Closed tygamvrelis closed 5 years ago
When I run resistivity_profile with 16 procs, it takes around 30 to 40 minutes to run up to t = 30.0, which is much faster than before (on the order of several hours).
So far, I've noticed one issue: bg_field.dat and eta_field.dat only contain 2700 lines, instead of the 43200 lines that are expected. 43200 / 2700 = 16, which suggests to me that the code I've written to dump these fields isn't compatible with multiple processors.
Edit: upon experimenting a bit further, it is definitely the case that each processor runs the analysis loop independently. Will have to see if there's any notes about coordinating them for the analysis function in the user manual
I'm seeing this code example in the user manual:
#ifdef PARALLEL
MPI_Allreduce (&Ekin, &scrh, 1, MPI_DOUBLE, MPI_SUM, MPI_COMM_WORLD);
Ekin = scrh;
MPI_Allreduce (&Eth_max, &scrh, 1, MPI_DOUBLE, MPI_MAX, MPI_COMM_WORLD);
Eth_max = scrh;
MPI_Barrier (MPI_COMM_WORLD);
#endif
Will have to look into these MPI_* functions as a way to achieve process synchronization.
Alternatively, we can output a different file for each processor, corresponding to the field values on its domain, and reassemble in Python after. This would require knowing how the domain is partitioned among the processors
One idea I have for solving this issue of parallel output is as follows:
Since user variables, such as current, seem to be handled correctly in parallel, I can add 6 new user variables: B0x1, B0x2, B0x3, etax1, etax2, etax3.

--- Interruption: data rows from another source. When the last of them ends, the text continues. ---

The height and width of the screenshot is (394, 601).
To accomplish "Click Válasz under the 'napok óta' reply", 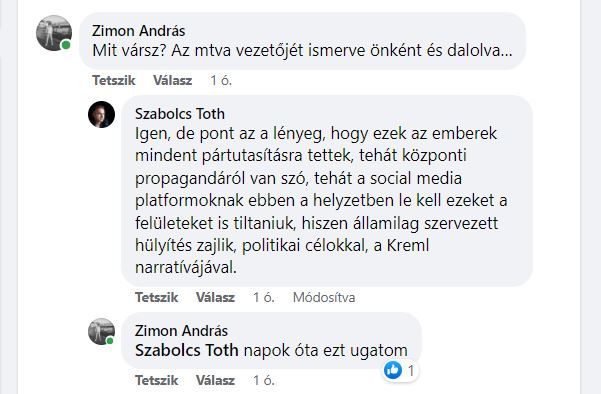I will (x=215, y=380).
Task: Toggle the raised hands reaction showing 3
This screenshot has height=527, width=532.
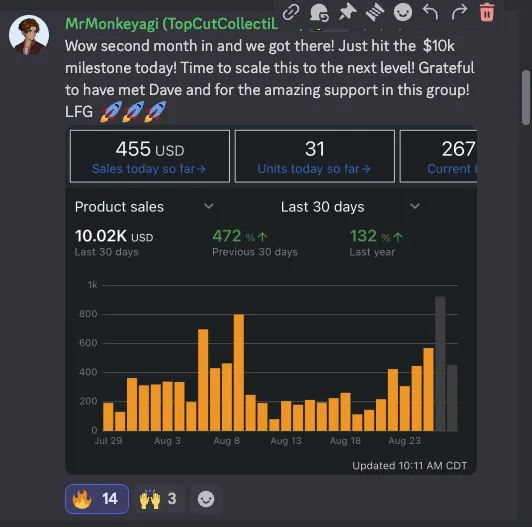Action: pyautogui.click(x=158, y=498)
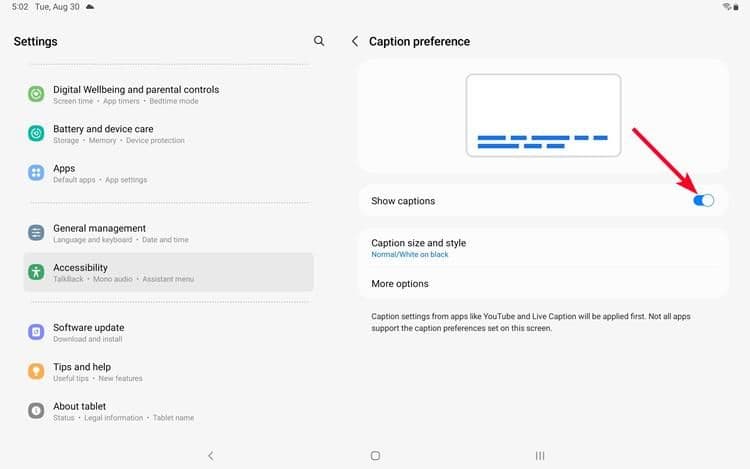Click the General management sliders icon
This screenshot has width=750, height=469.
point(36,233)
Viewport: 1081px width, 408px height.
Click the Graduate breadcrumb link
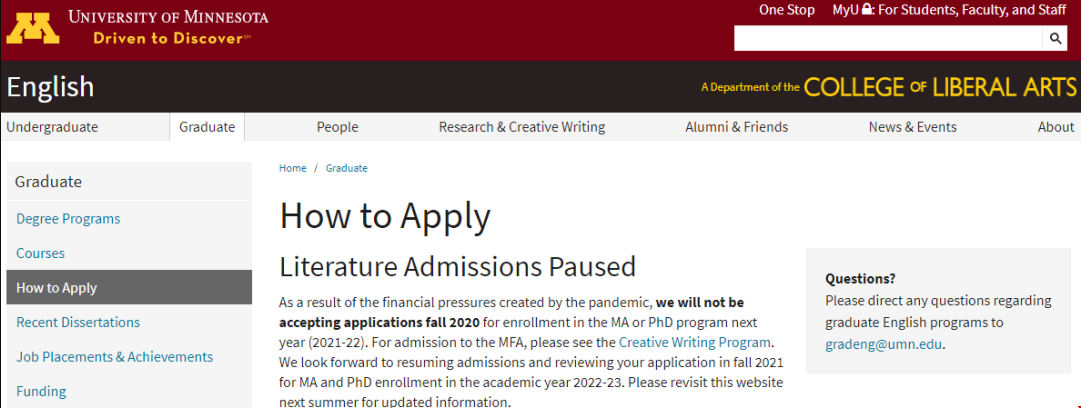click(x=347, y=168)
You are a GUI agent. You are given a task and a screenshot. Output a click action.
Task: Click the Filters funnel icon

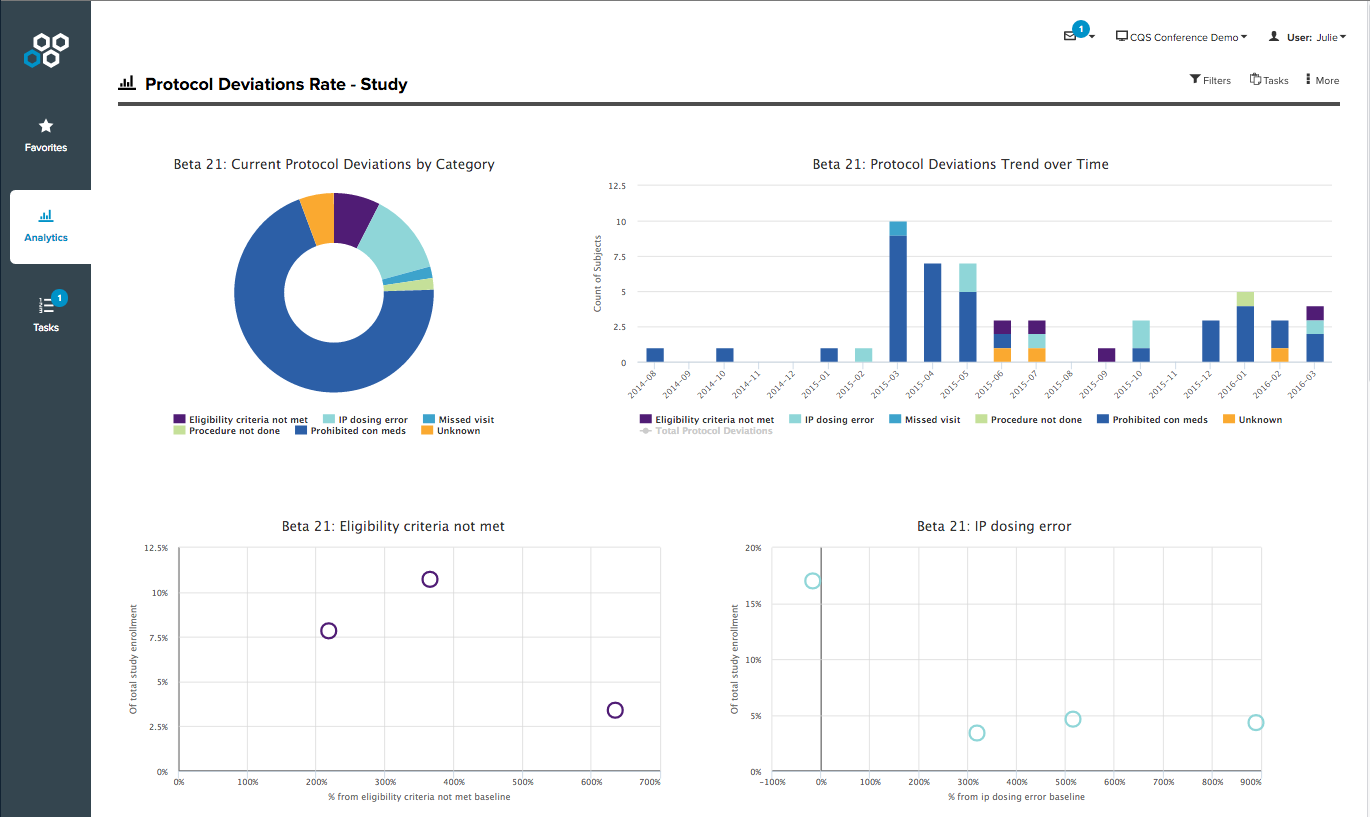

When entering the compute user output function, these fields will be populated and dumped automatically. Then I will disable dumping for them. This means that the first output file will have the B0 and eta fields while the others will not. This is to save space and memory when running the Python script (memory usage is already quite high when 100+ output files are loaded, we don’t need redundant field data worsening that)
For heating, I will use MPI to sum the heating calculations from all the processors and will write the output from proc 0. This would use code similar to the example in my previous comment
Only proc 0 will write the files for user parameters and constants.
The Python code will need to be updated so that it extracts the B0 and eta fields from the first output file.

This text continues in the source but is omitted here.